Archive for December, 2014

A Christmas Clog

December 23, 2014

By Emily Meehan, Reader Services Student Assistant

Every year, when the day after Thanksgiving rolls around, I jump at the opportunity to put on a Christmas sweater, blast Christmas radio in my car, and truly embrace the holiday spirit. To tell you the truth, I find that the joy and anticipation of Christmas Day helps to alleviate stress going into the last few weeks of the school quarter – it may look bleak now, but just around the corner is joyful and triumphant! So, I thought I would incorporate my holiday mentality into my work at the Clark Library and discover what it has to offer on the true meaning of Christmas.

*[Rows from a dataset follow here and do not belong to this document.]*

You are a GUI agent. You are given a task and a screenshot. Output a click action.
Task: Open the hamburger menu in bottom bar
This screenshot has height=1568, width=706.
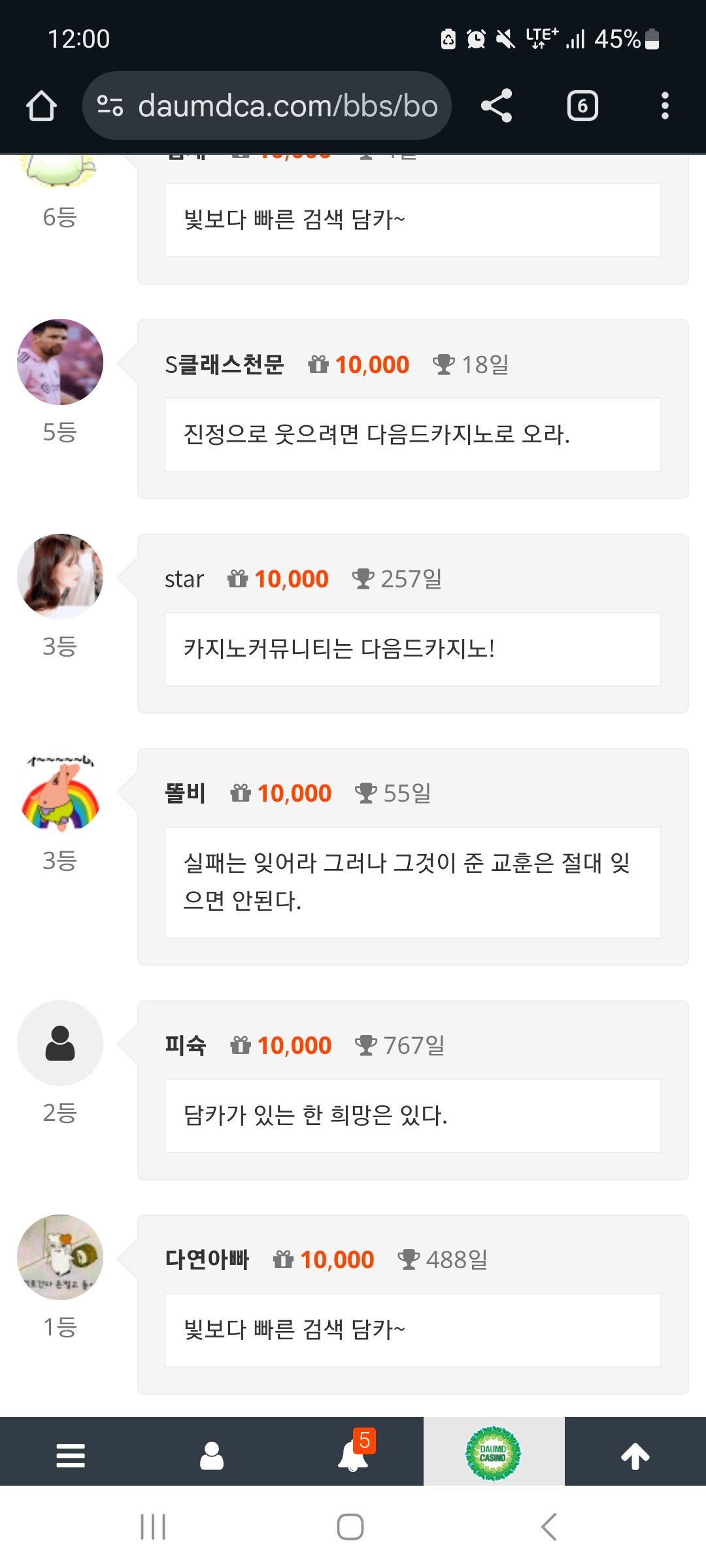[x=71, y=1456]
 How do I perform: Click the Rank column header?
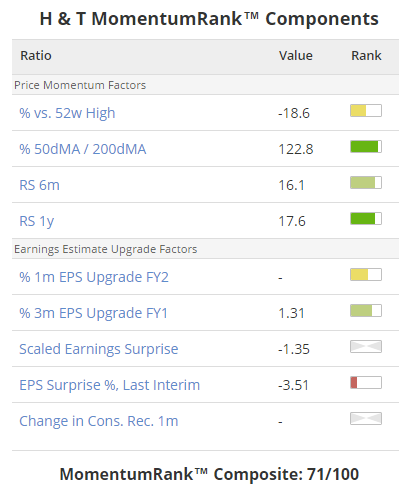[366, 56]
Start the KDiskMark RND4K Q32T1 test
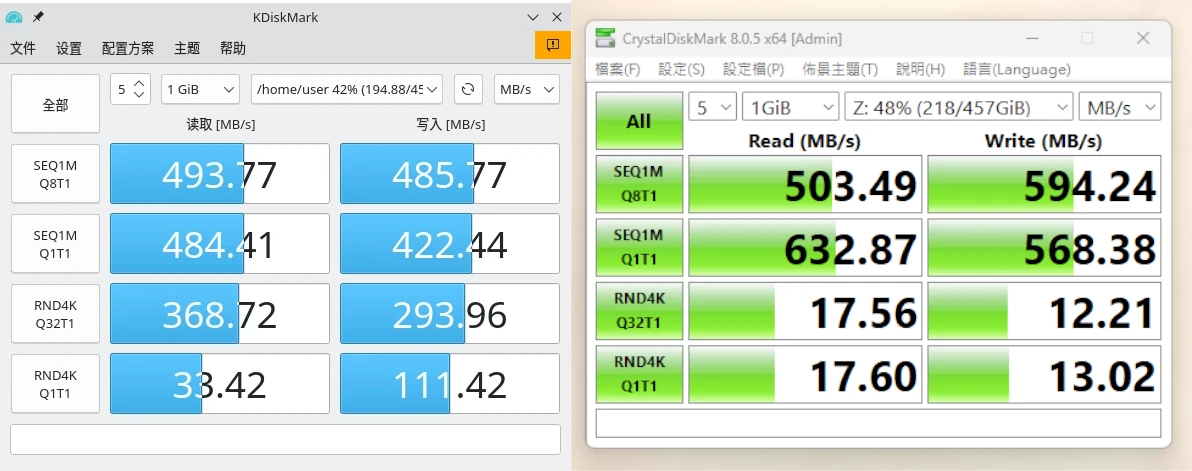The width and height of the screenshot is (1192, 471). coord(55,314)
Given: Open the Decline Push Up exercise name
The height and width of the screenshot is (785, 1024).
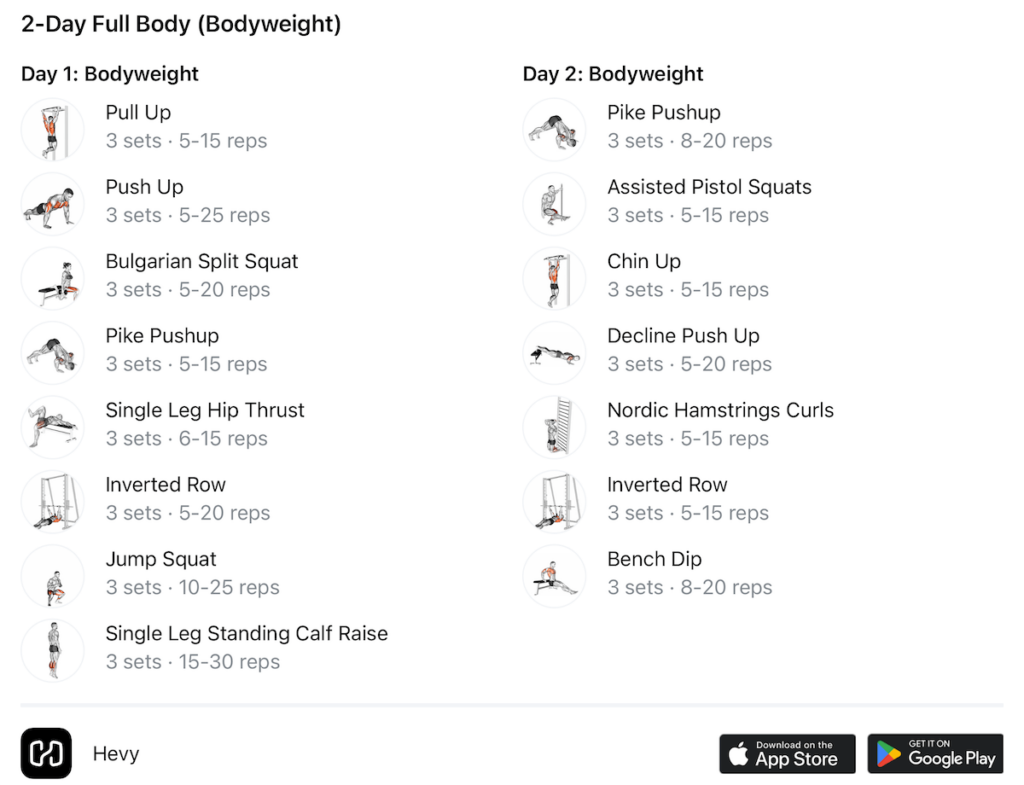Looking at the screenshot, I should click(683, 336).
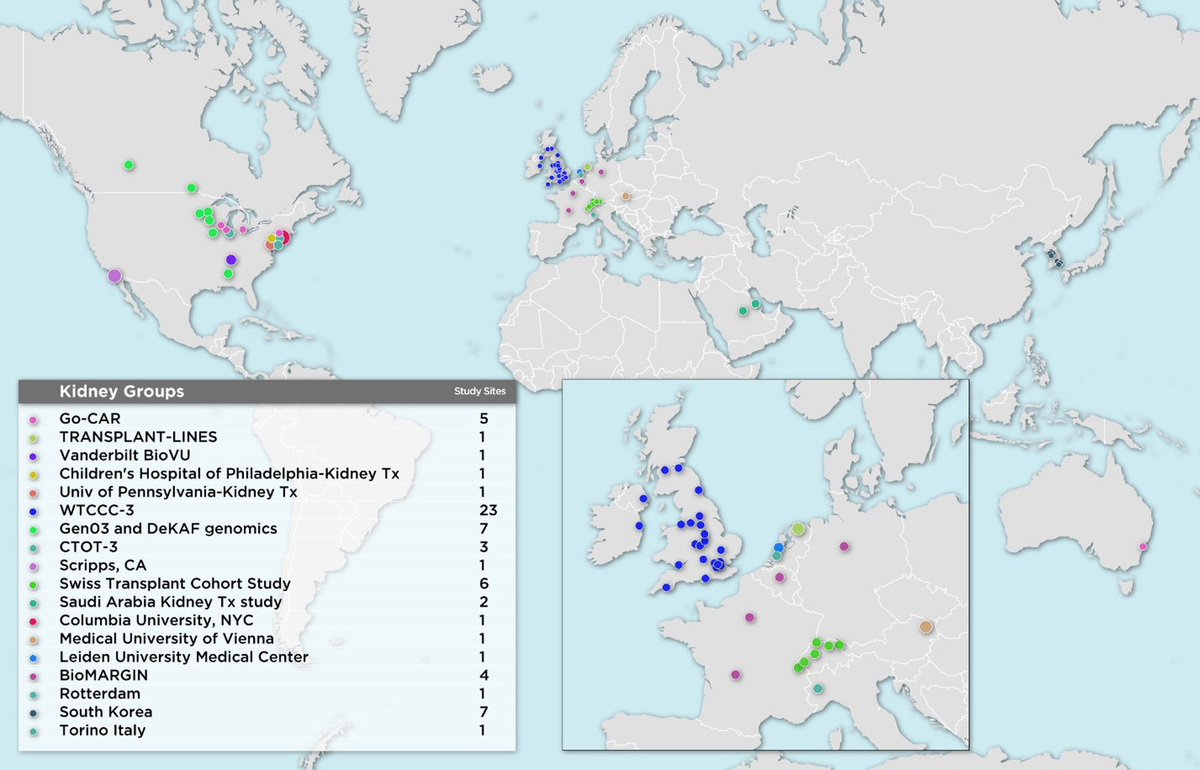Click the Leiden University Medical Center light-blue marker
1200x770 pixels.
[779, 547]

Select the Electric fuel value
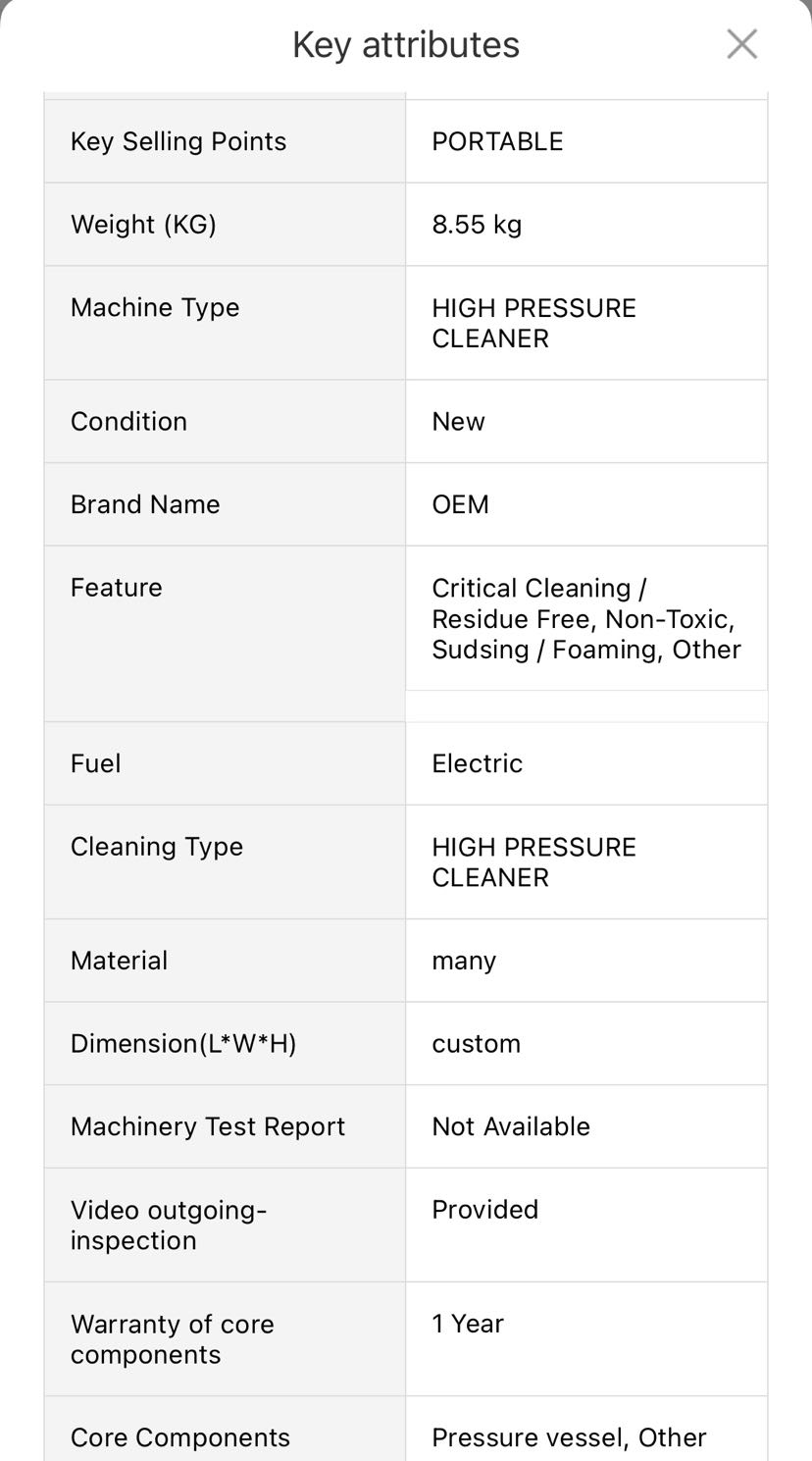click(477, 763)
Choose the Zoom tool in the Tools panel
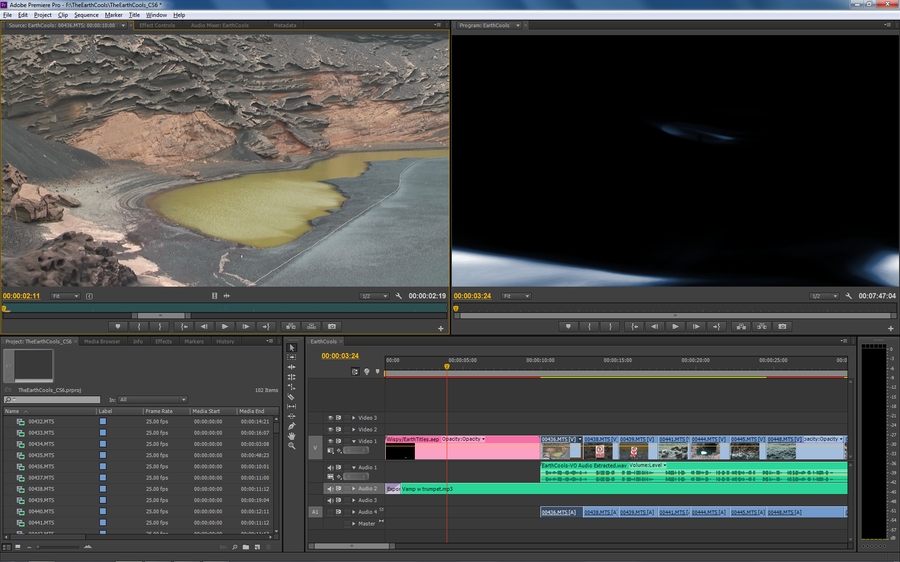Image resolution: width=900 pixels, height=562 pixels. click(x=291, y=446)
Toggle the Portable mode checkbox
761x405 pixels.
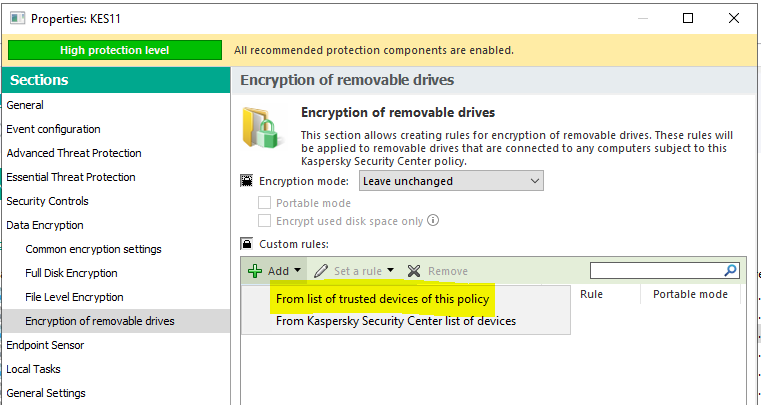[265, 202]
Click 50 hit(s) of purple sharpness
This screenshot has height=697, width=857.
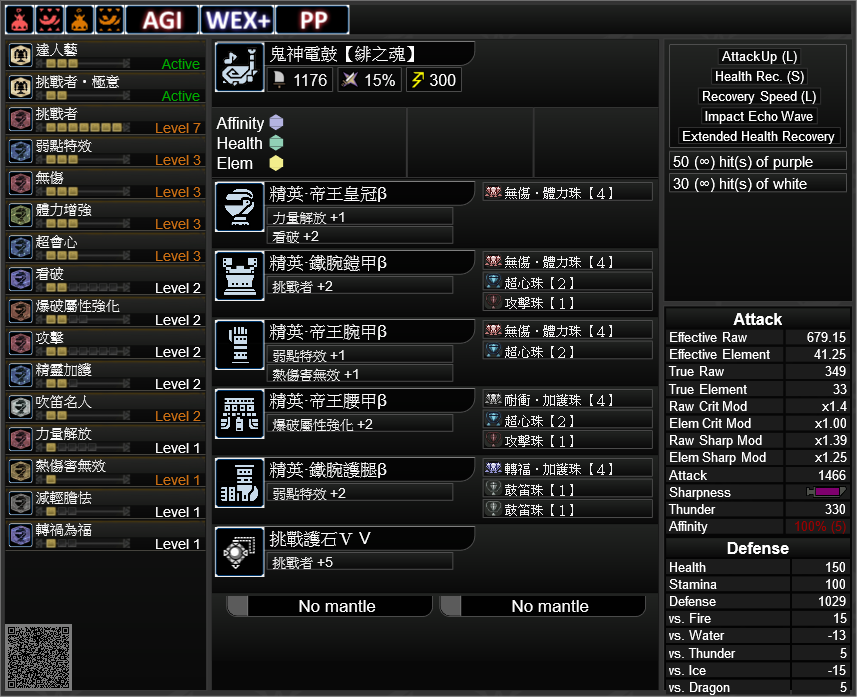coord(758,162)
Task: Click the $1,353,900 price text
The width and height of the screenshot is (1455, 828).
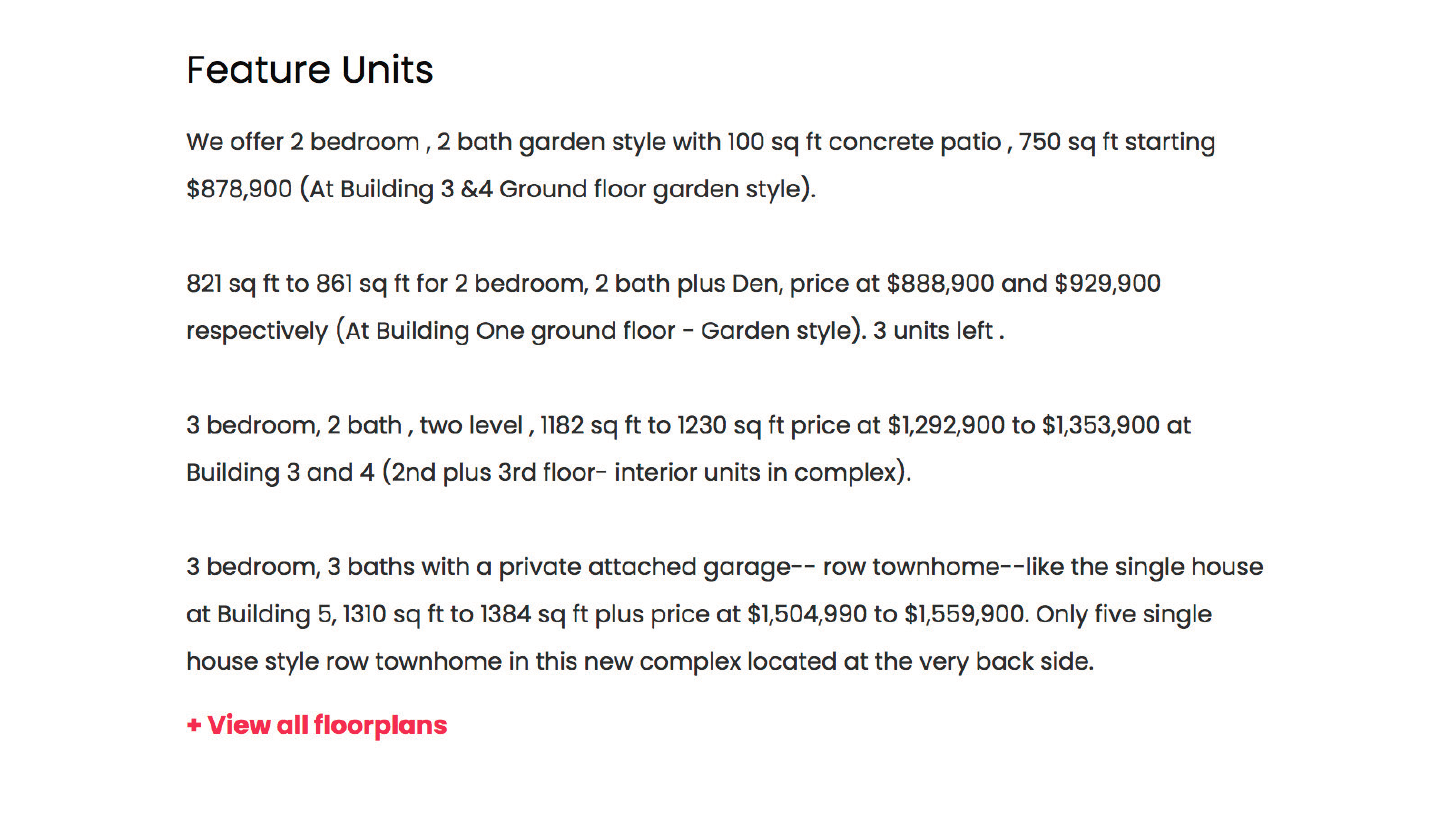Action: click(x=1101, y=426)
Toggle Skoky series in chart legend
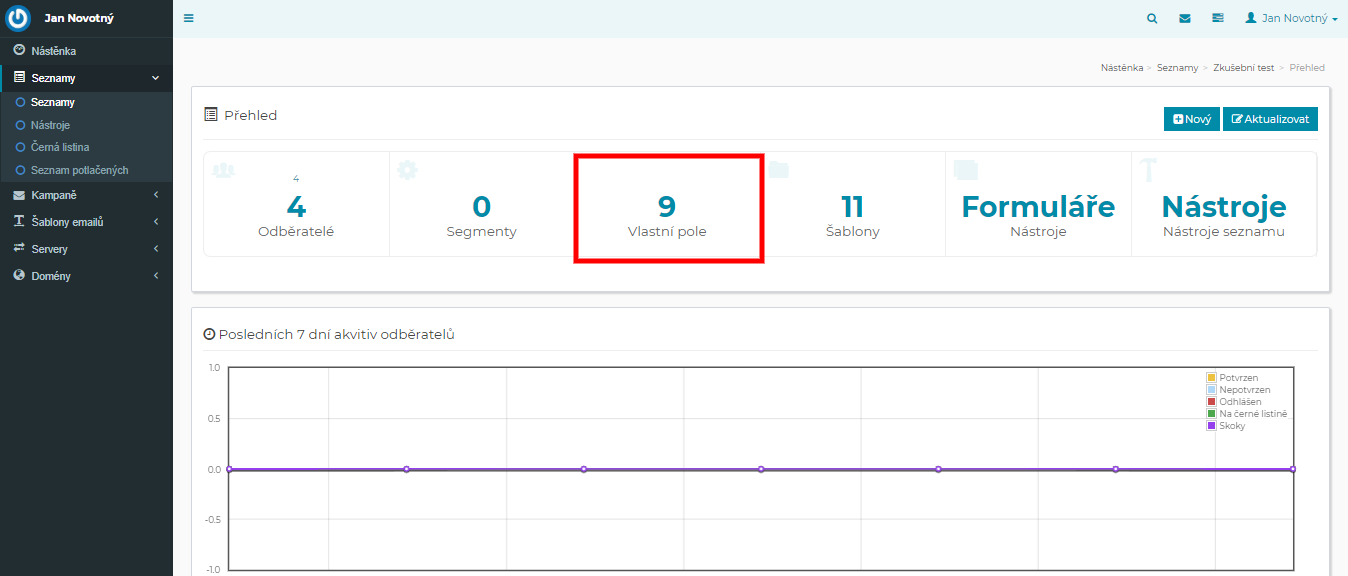This screenshot has width=1348, height=576. pos(1232,426)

I found that our Fine Press Collection includes a few treasures from our featured unique California printers about the celebration of Christmas in California. In 1960, Lawton Kennedy, who had a strong printing relationship with the California Historical Society, printed a small book entitled “Christmas in California,” which includes two parts: “Christmas at Sutter’s Fort in 1847” and “Christmas Before the Americans Came” (“Americans” meaning white, non-Spanish settlers). The story on Sutter’s Fort details a grand Christmas feast that mirror’s Sutter’s recent success and then his foretelling at dinner of his own downfall if large reserves of gold were to be found on his property. “Christmas Before the Americans Came” tells of how members of a Spanish mission, Spanish settlers, and Native Americans all prepared and celebrated the holiday in different ways, all totaling to about a week of festivities and sharing between communities.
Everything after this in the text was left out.